▶ Excerpted records:
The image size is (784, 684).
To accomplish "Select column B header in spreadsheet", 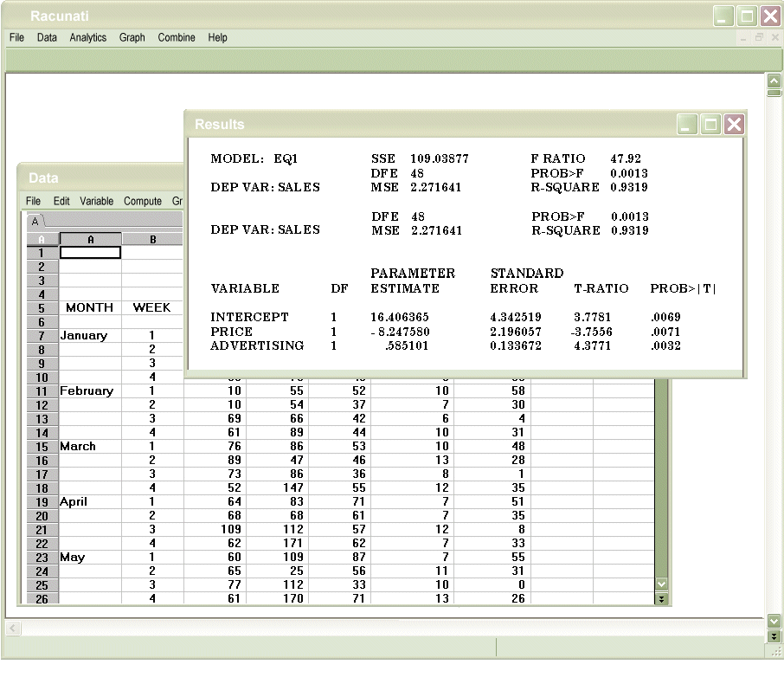I will [152, 239].
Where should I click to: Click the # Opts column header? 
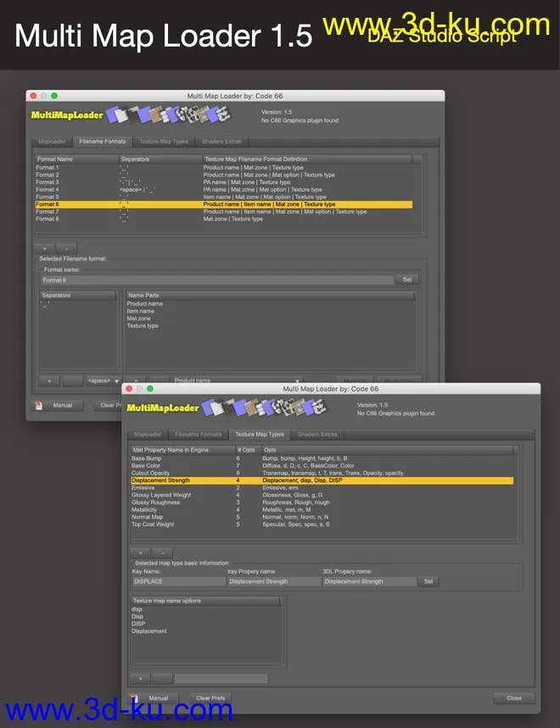245,449
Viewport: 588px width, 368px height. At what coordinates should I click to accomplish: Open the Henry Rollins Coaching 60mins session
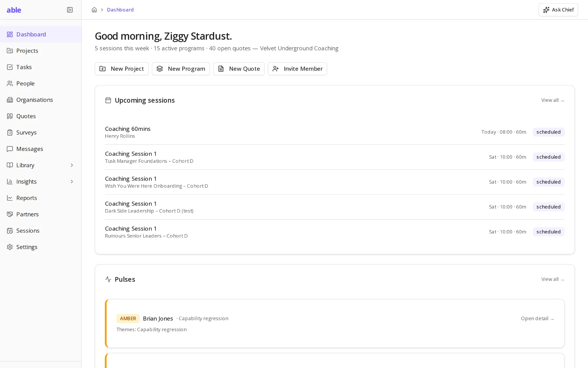point(335,132)
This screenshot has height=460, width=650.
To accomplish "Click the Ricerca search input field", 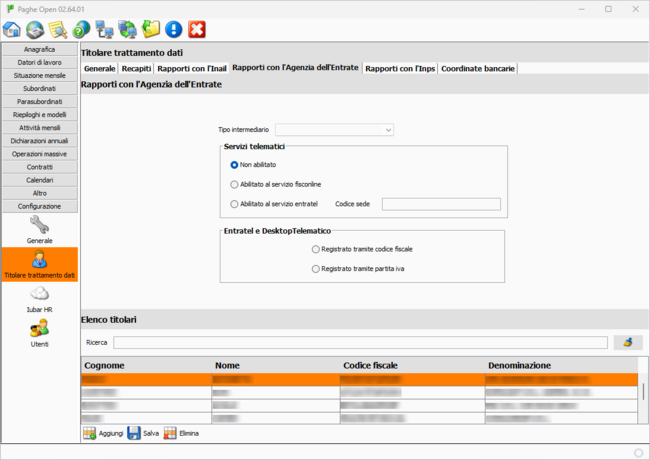I will [359, 342].
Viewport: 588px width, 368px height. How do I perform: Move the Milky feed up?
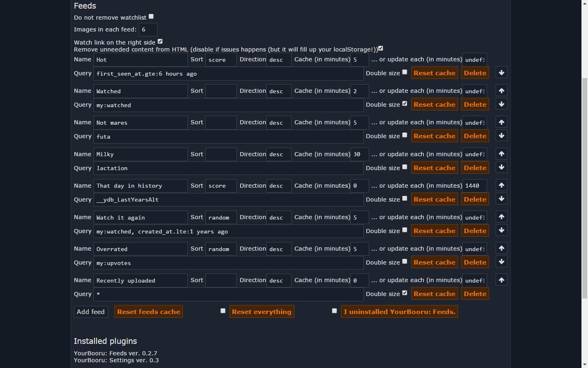pyautogui.click(x=501, y=154)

▶ Problem details: Nothing but the lines from the one holding "Viewport: 588px width, 368px height. How" through the last line of the entries should be written out, exactly and inclusively, minus the pictures.

▶ Expected output:
Viewport: 588px width, 368px height. How do I perform: Move the Milky feed up?
pyautogui.click(x=501, y=154)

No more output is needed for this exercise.